The current wave of copyright enforcement is, in fact, reactive, designed solely to help traditional speech, sound and image industries temporarily survive the digitisation of speech, sound and image. But with or without the new legislation, in the medium term these industries are doomed to bankruptcy for the simple reason that digital objects are non-rival goods. The inevitable will happen anyway.

And what is true today only for the three industries mentioned above will become true for more and more industries as more and more classes of analogue objects are digitised - until, eventually, the old order based exclusively (or at least predominantly) on the distribution of scarce goods disappears (just as the old agrarian world disappeared with the advent of industrial capitalism).

Tomorrow's world will not be anti-capitalist, but post-capitalist. Just as today's world is not anti-agrarian, but post-agrarian. The change will come about simply by the emergence of new technologies capable of changing the nature of objects from analogue to digital objects, and by the widespread use of these new technologies.

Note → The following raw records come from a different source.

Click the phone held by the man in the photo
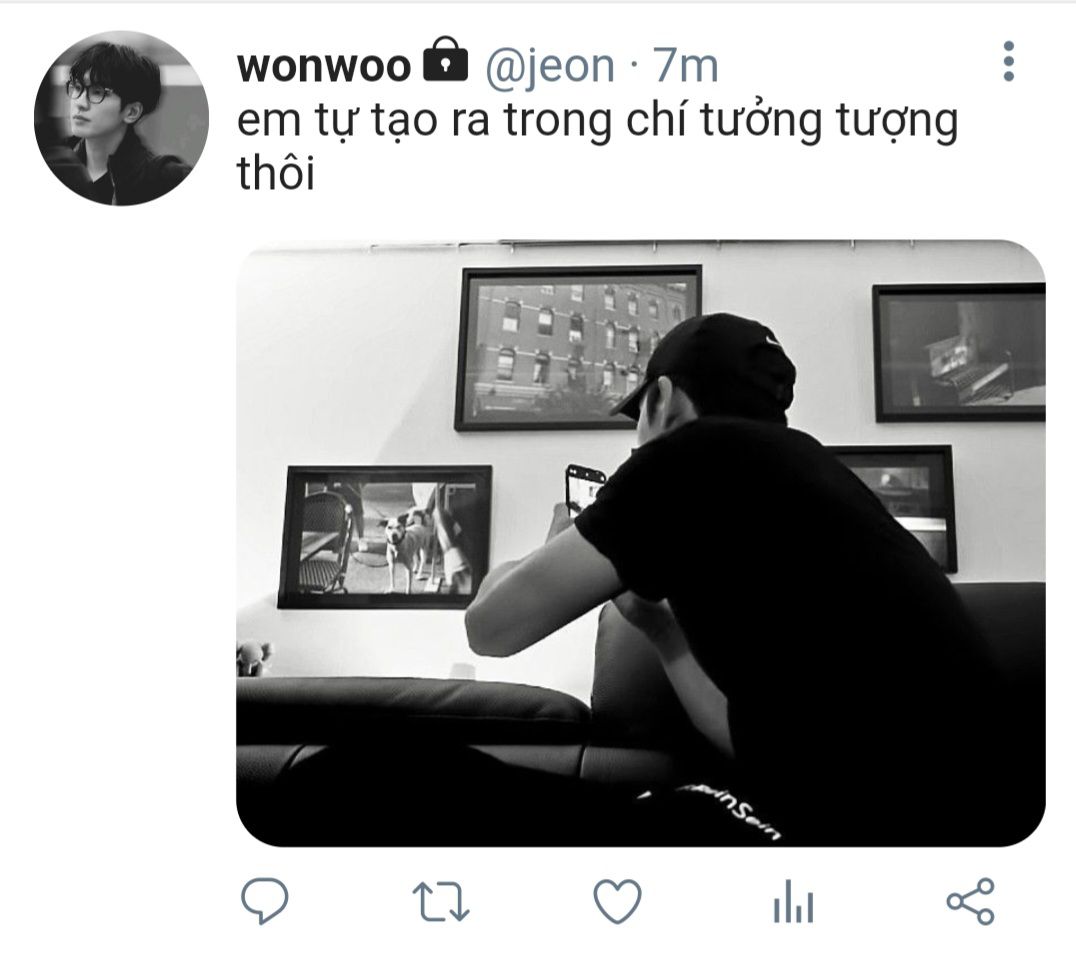This screenshot has height=953, width=1076. click(x=584, y=491)
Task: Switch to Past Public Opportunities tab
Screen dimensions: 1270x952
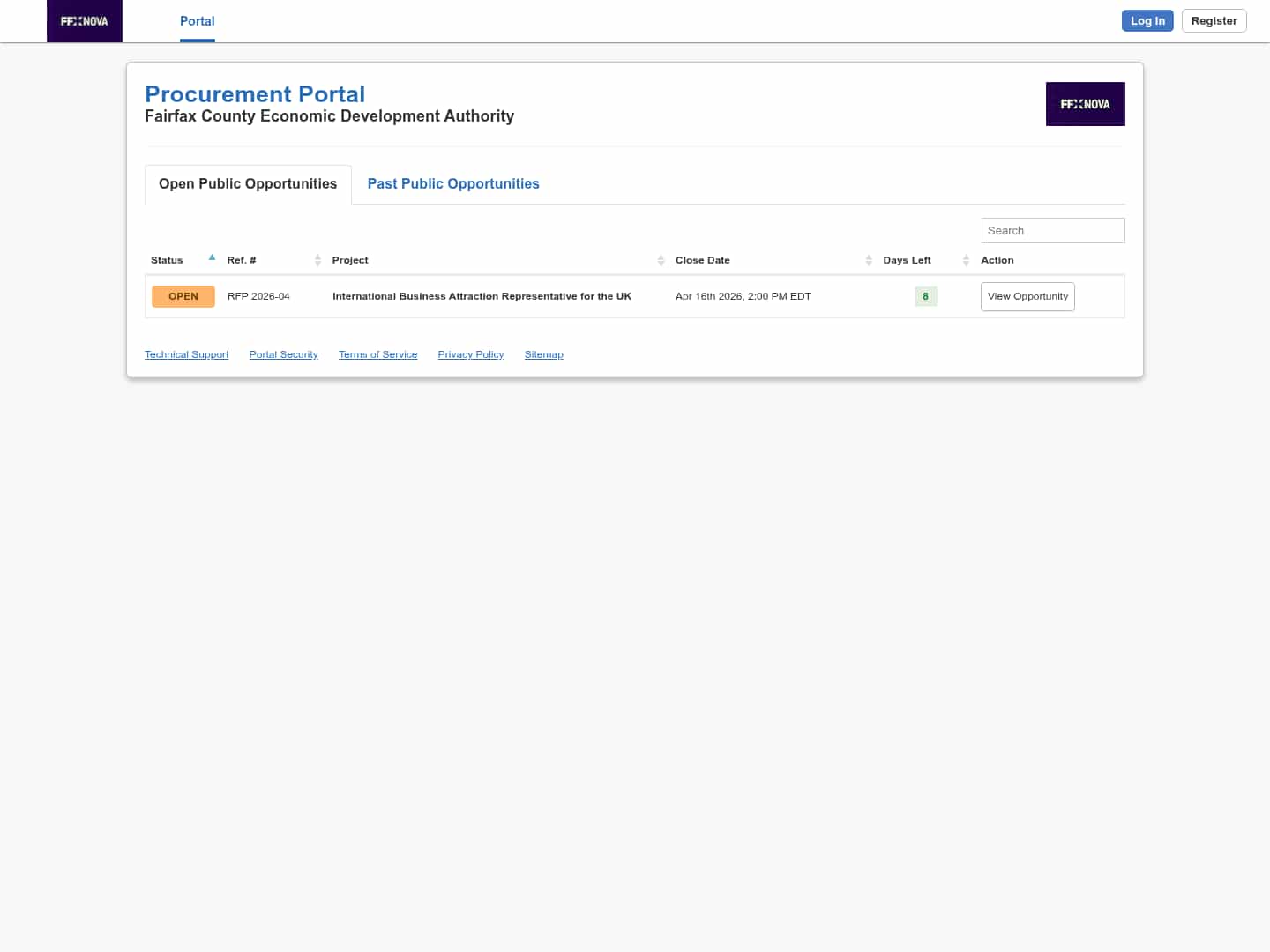Action: coord(453,183)
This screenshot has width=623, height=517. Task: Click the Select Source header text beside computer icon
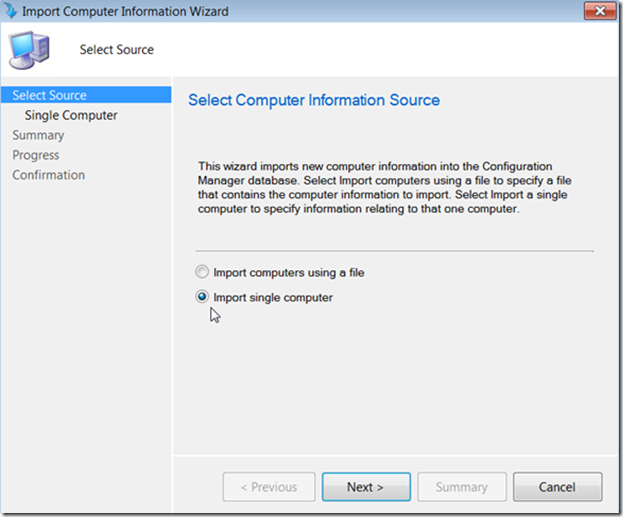pos(117,50)
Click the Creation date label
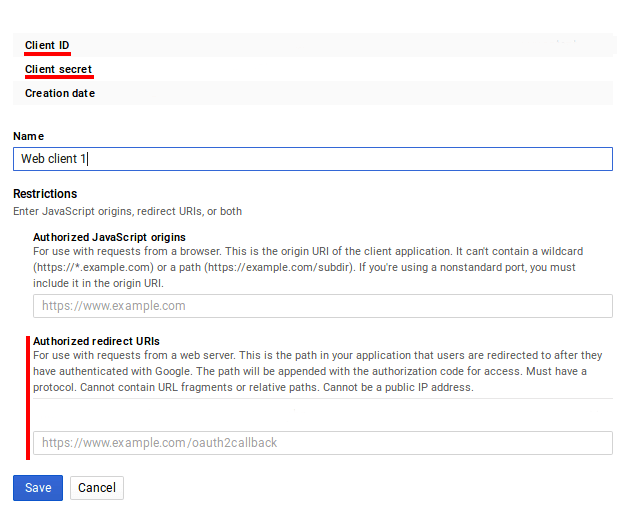This screenshot has height=531, width=629. click(x=60, y=93)
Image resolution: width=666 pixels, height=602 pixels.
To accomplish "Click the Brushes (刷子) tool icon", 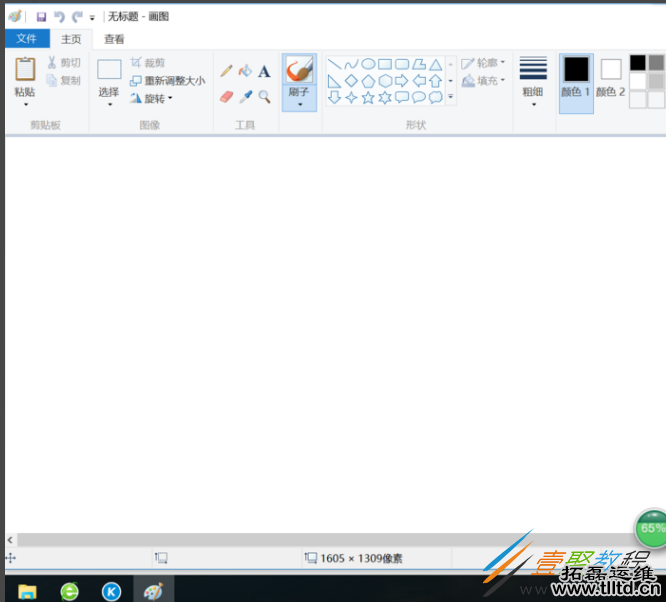I will pyautogui.click(x=299, y=70).
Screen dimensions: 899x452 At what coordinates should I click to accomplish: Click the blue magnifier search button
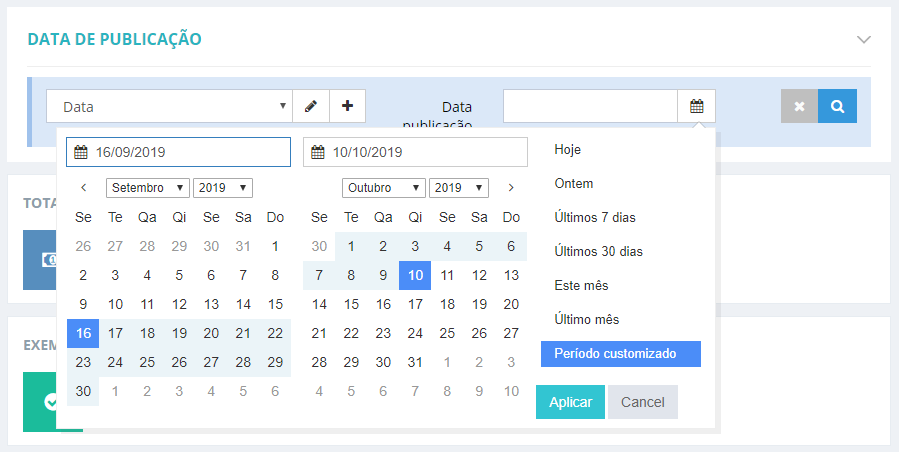coord(837,106)
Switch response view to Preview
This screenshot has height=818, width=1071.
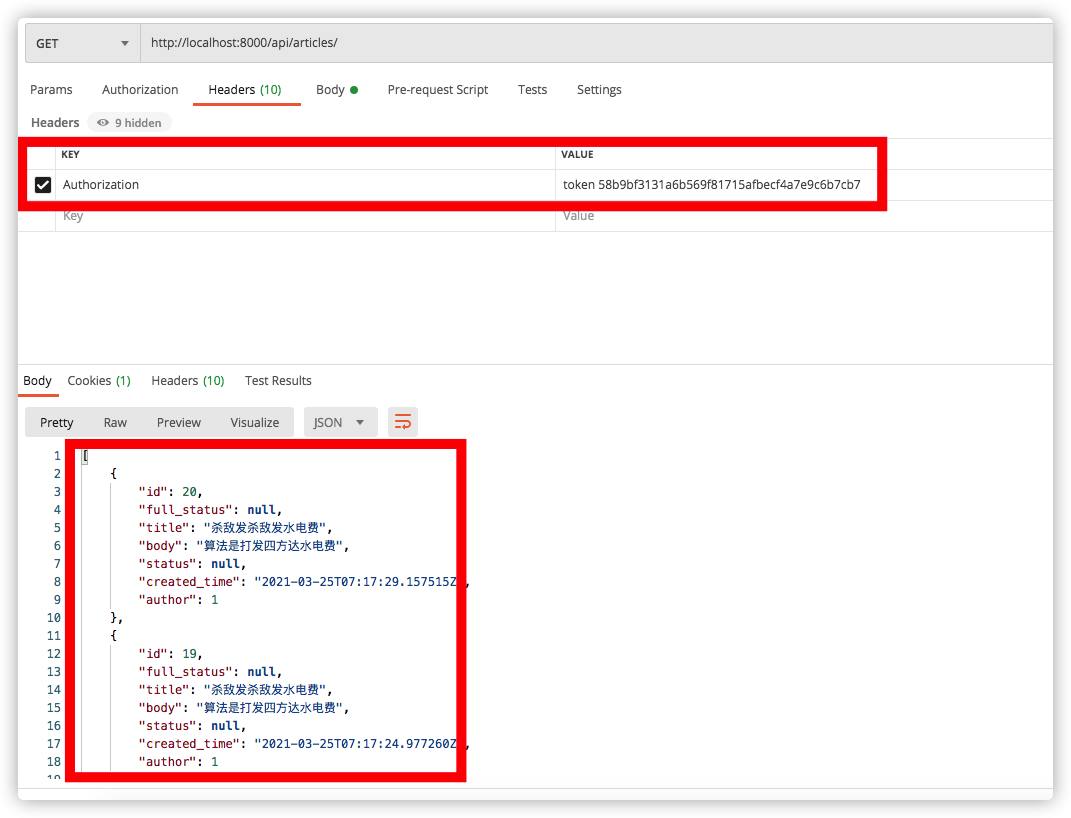pyautogui.click(x=179, y=422)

In fact, a new technology for digitising nature already exists in the form of 3D printers. But the use of 3D printers is still in its infancy - and, on the other hand, compared to future technologies 3D printers stand in the same ratio as the first steam engine stands to today's super-efficient engines.

What is certain is that the trend towards the digitisation of nature is already visible and irreversible. And the more classes of analogue objects that can be digitised - and the more efficient digitisation becomes - the more we will enter a new world, the world of tomorrow, centred exclusively (or at least predominantly) on the production of non-rivalrous (because digital) goods. And today's economy, the most efficient of the old world economies, will be replaced by one of giving, of sharing - because non-rivalrous objects are most easily distributed that way.

Of course, in the world of tomorrow there will be communities that will remain faithful to economic exchange as it has been practised since the advent of capitalism until today. But they will be marginal and regarded more as anthropological curiosities, just as we regard the hunter-gatherer tribes that still exist among us today.